* [TASK DIRECTIONS]:
Transcribe the records below in full; pictures stay out of the copy.

* [SUPPLIED MATERIAL]:
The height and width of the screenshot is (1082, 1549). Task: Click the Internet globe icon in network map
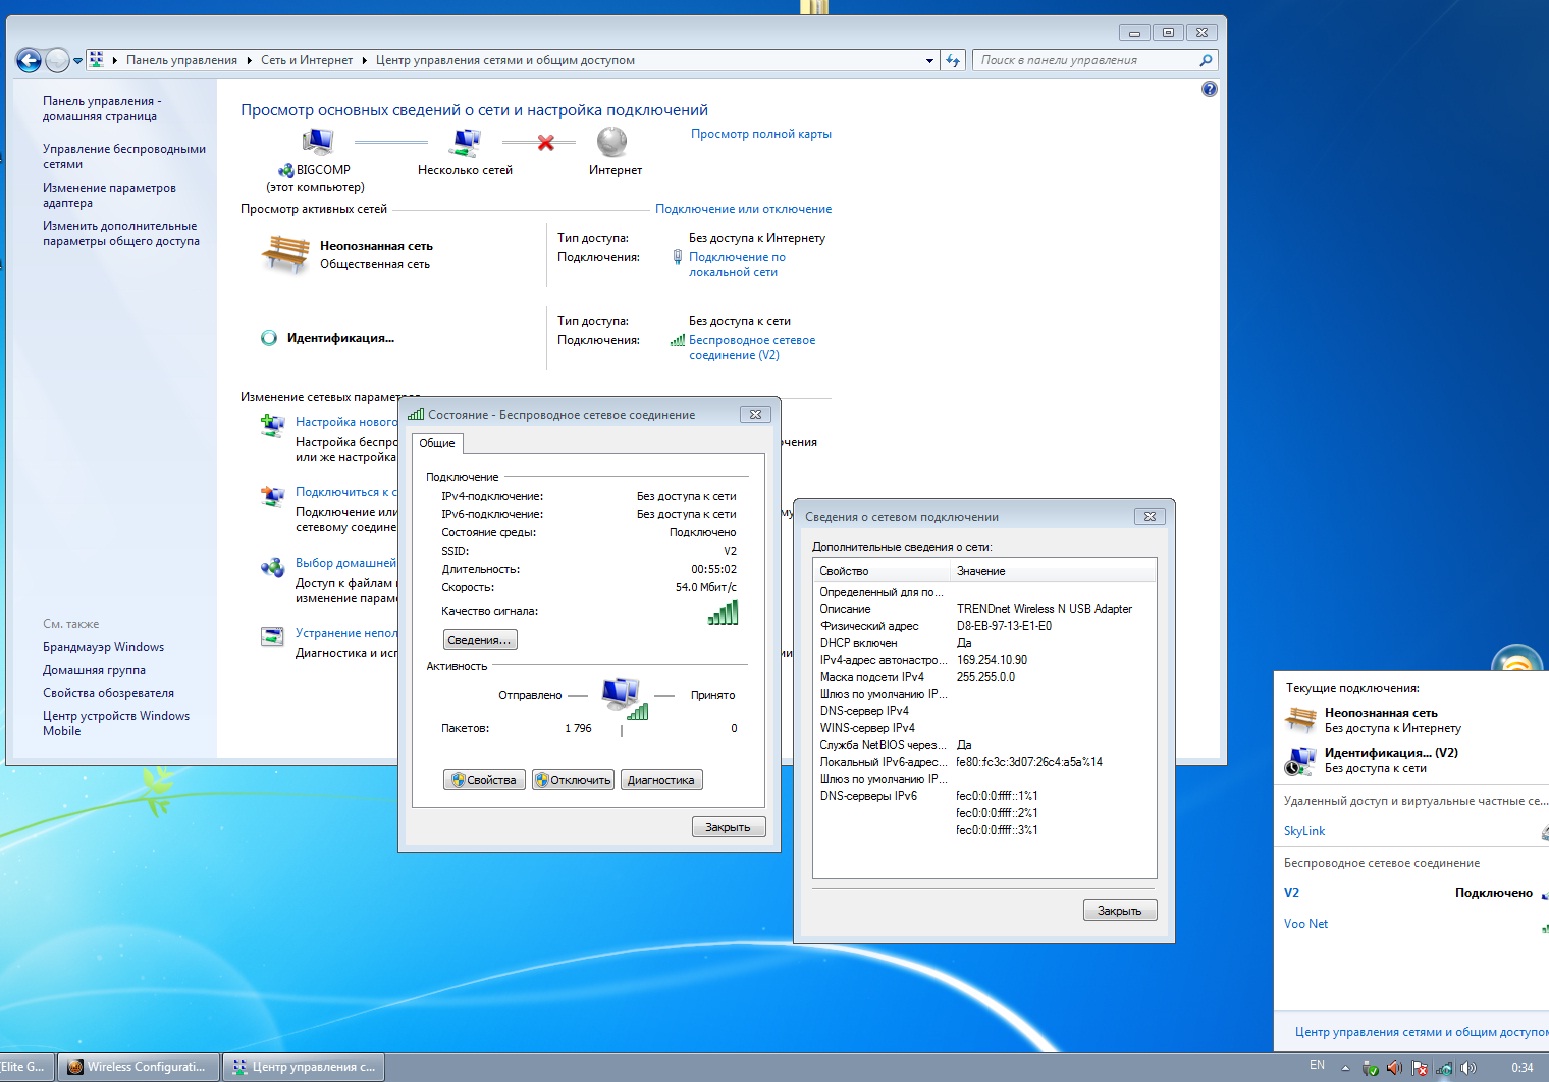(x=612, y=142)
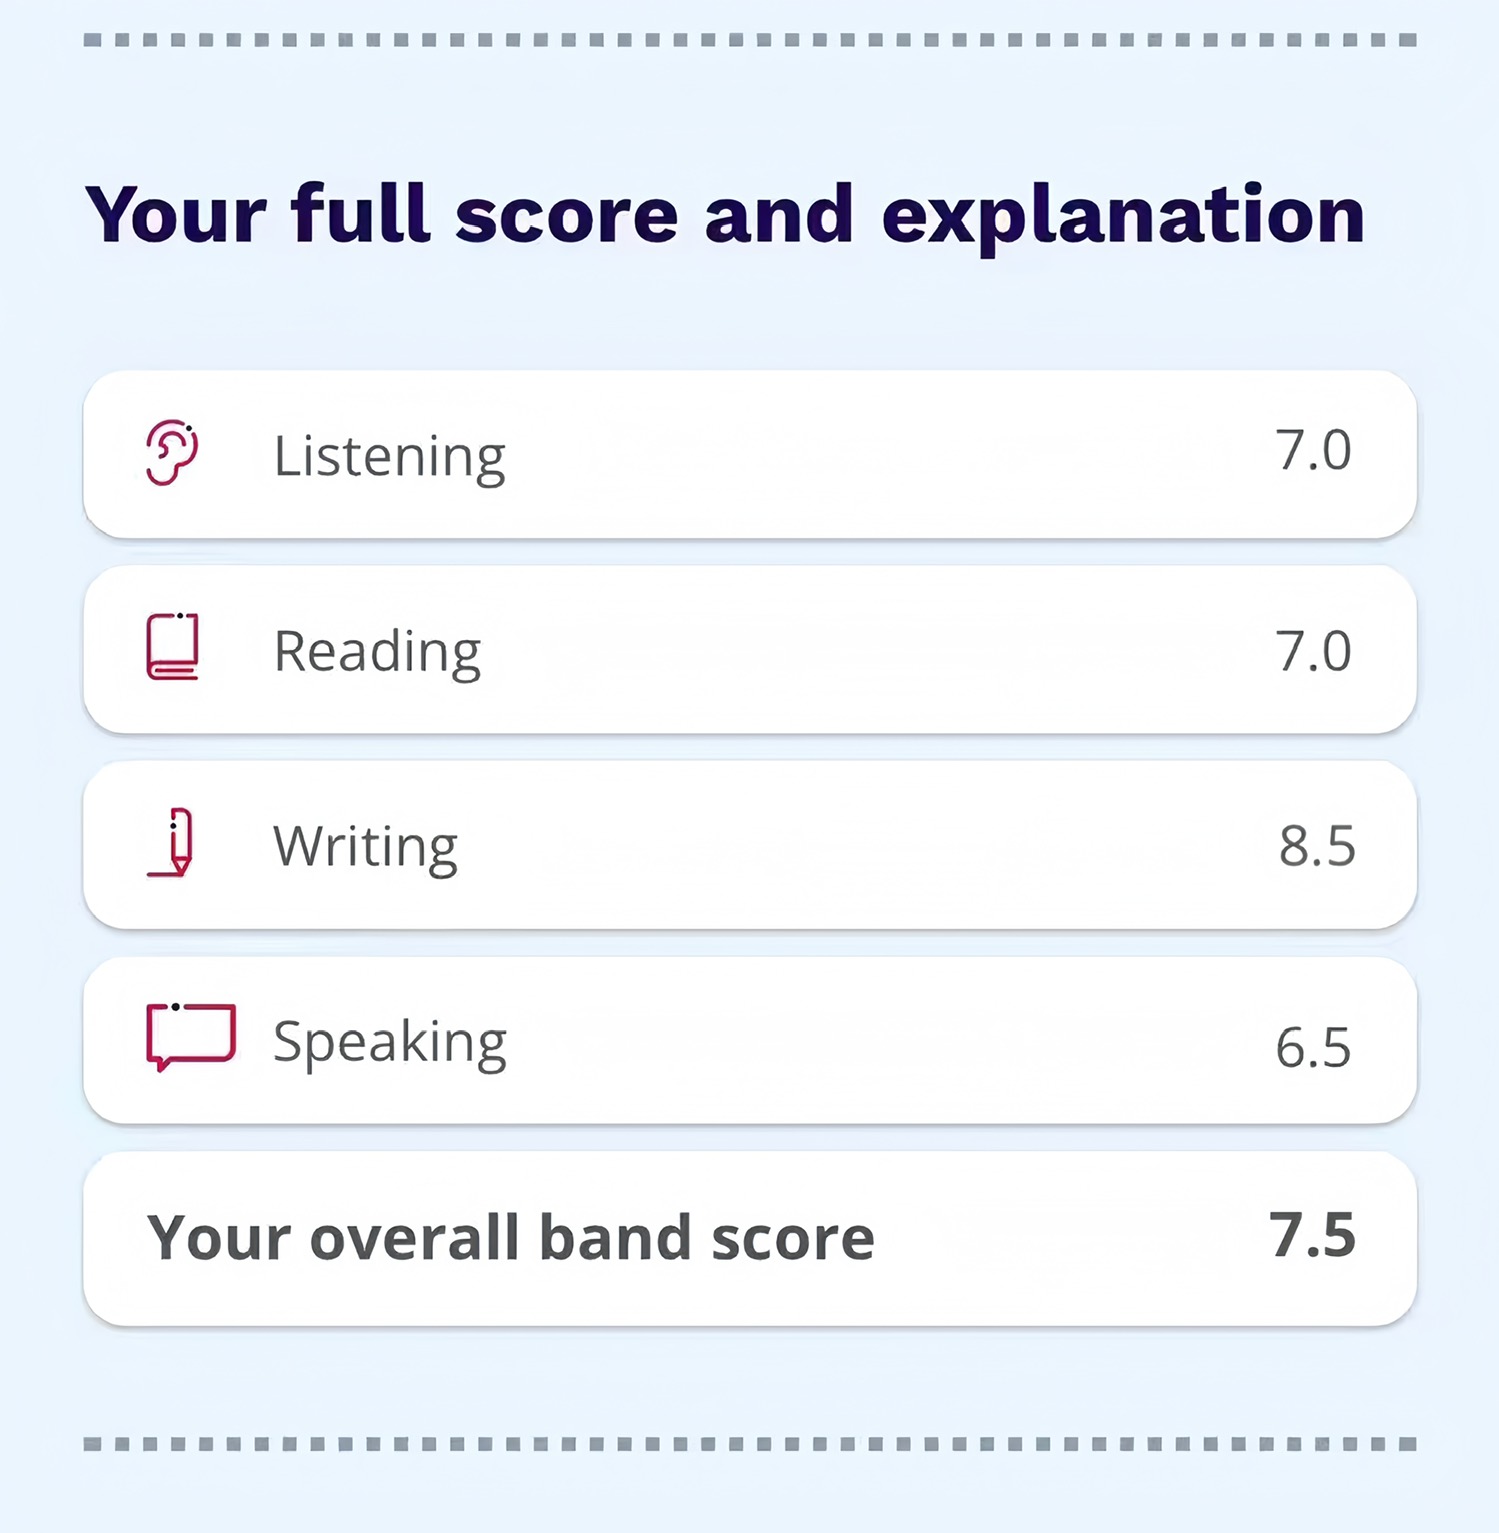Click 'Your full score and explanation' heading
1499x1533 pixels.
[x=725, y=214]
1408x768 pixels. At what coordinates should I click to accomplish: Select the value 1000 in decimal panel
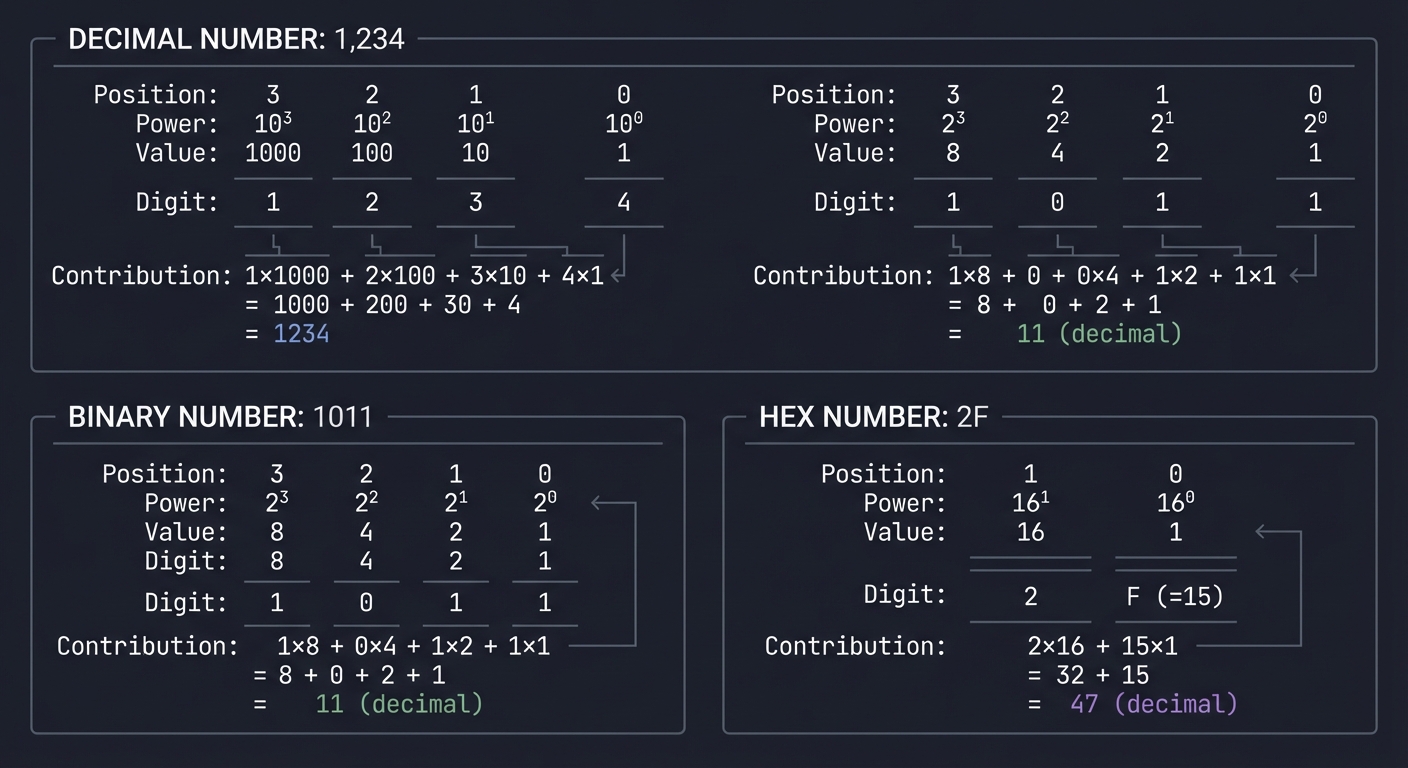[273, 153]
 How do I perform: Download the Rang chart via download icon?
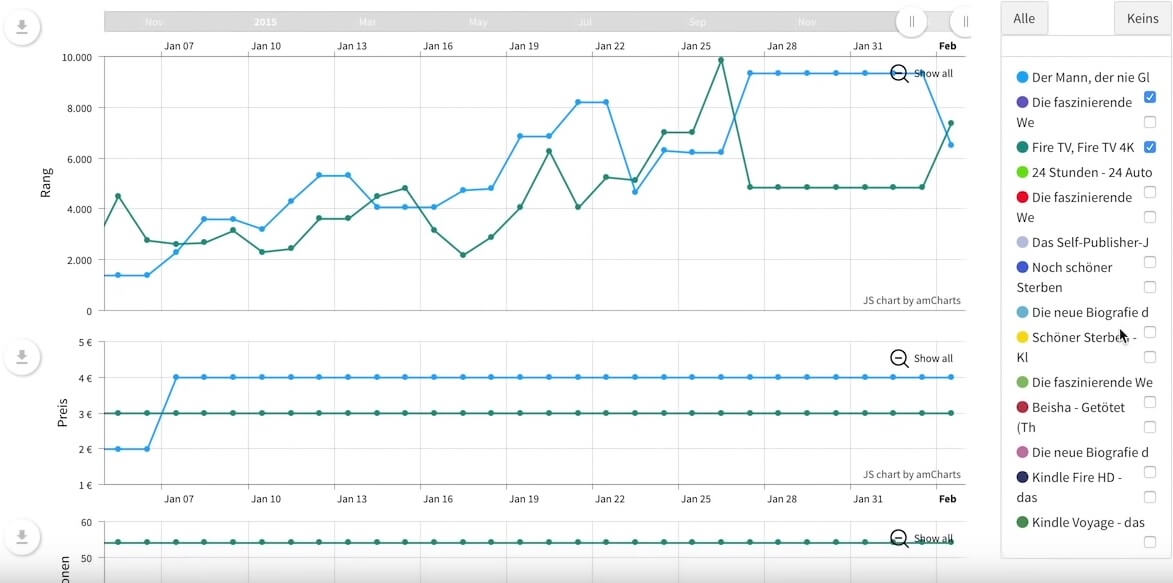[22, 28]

* [RESULT FOR THIS TASK]:
The height and width of the screenshot is (1082, 1549). Task: Click the Internet globe icon in network map
(x=612, y=142)
Click 'Your full score and explanation' heading
1499x1533 pixels.
[x=725, y=214]
1408x768 pixels. At what coordinates should I click to accomplish: Select the value 1000 in decimal panel
[273, 153]
 How do I perform: Download the Rang chart via download icon?
[22, 28]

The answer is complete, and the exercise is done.